Frank Easterbrook '70 is the Chief Judge of the United States Court of Appeals for the Seventh Circuit. One of the most cited appellate judges in America, he is noted for his economic analysis of law, his legalist approach to judicial interpretation, and his clear writing style.

Following graduation from the University of Chicago Law School in 1973, Easterbrook clerked for First Circuit Judge Levin Campbell and then joined the U.S. Solicitor General's Office, briefing and arguing cases before the Supreme Court for five years. In 1979, he joined the faculty of his law school alma mater and became the Lee and Brena Freeman Professor of Law in 1984. The next year, Easterbrook was confirmed to the Seventh Circuit after being nominated in his thirties by President Reagan, becoming the youngest federal appellate judge since 1892. He has served as its chief judge since 2006.
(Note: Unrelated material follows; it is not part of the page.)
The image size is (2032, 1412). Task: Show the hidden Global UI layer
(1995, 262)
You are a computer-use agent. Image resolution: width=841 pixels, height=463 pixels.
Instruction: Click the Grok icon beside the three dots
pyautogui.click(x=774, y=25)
Easterbrook's legal interests include antitrust law, criminal law and procedure, and other subjects involving implicit or explicit markets. He was a member of the S.E.C.'s Advisory Committee on Tender Offers in 1983 and was elected to the American Law Institute in the same year and to the American Academy of Arts and Sciences in 1992. Between 1982 and 1991, he served as an editor of the Journal of Law and Economics. Easterbrook is the co-author of The Economic Structure of Corporate Law (1991), among other titles, and has also published dozens of scholarly articles.

A native of Buffalo, N.Y., Easterbrook earned a B.A. in 1970 from Swarthmore with high honors in economics and political science. At the University of Chicago Law School, he was an editor of the Law Review and continues to serve there as a senior lecturer.

Judy Richardson '66

Judy Richardson '66 by Nzinga Tull

An award-winning documentary film producer and civil rights activist who lectures and conducts teacher workshops, Judy Richardson began her life of activism at Swarthmore in the early 1960s. Her weekend trips with fellow Swarthmore students to protest segregated facilities in Maryland introduced her to members of the Student Nonviolent Coordinating Committee (SNCC). After completing her freshman year, Richardson left Swarthmore to join SNCC in organizing with local African American communities in Mississippi, Alabama, and Georgia to eliminate racist practices in those states. Her experiences with SNCC are recounted in Hands on the Freedom Plow: The Personal Accounts by Women in SNCC (2010), the anthology of 52 SNCC women's writings she co-edited.

In 1968, Richardson co-founded Drum & Spear Bookstore in D.C., then the country's largest African American bookstore. She later joined Blackside Productions, a documentary film company in Boston, and was series associate producer and education director for its 14-hour PBS series Eyes on the Prize in the 1980s. The production, which chronicled the Civil Rights Movement, won six Emmys and numerous other awards, including an Academy Award nomination, a George Foster Peabody Award, and the duPont-Columbia Award for excellence in broadcast journalism. She also served as a producer for several museum installations and the PBS documentaries Malcolm X: Make It Plain and Scarred Justice: The Orangeburg (S.C.) Massacre 1968, as well as two History Channel documentaries including Slave Catchers, Slave Resisters.

Currently, Richardson is co-producing the orientation film for the Little Rock 9/National Park Service site; she also produced the existing videos for the site. Last spring, she returned to Swarthmore with other Hands contributors for a day-long celebration of women's contributions to the black freedom struggle of the 1960s.

A Tarrytown, N.Y. native, Richardson came to Swarthmore on a full scholarship, and as one of only eight African American students in the freshman class. She also attended Columbia and Howard Universities and earned a B.A. from Antioch College.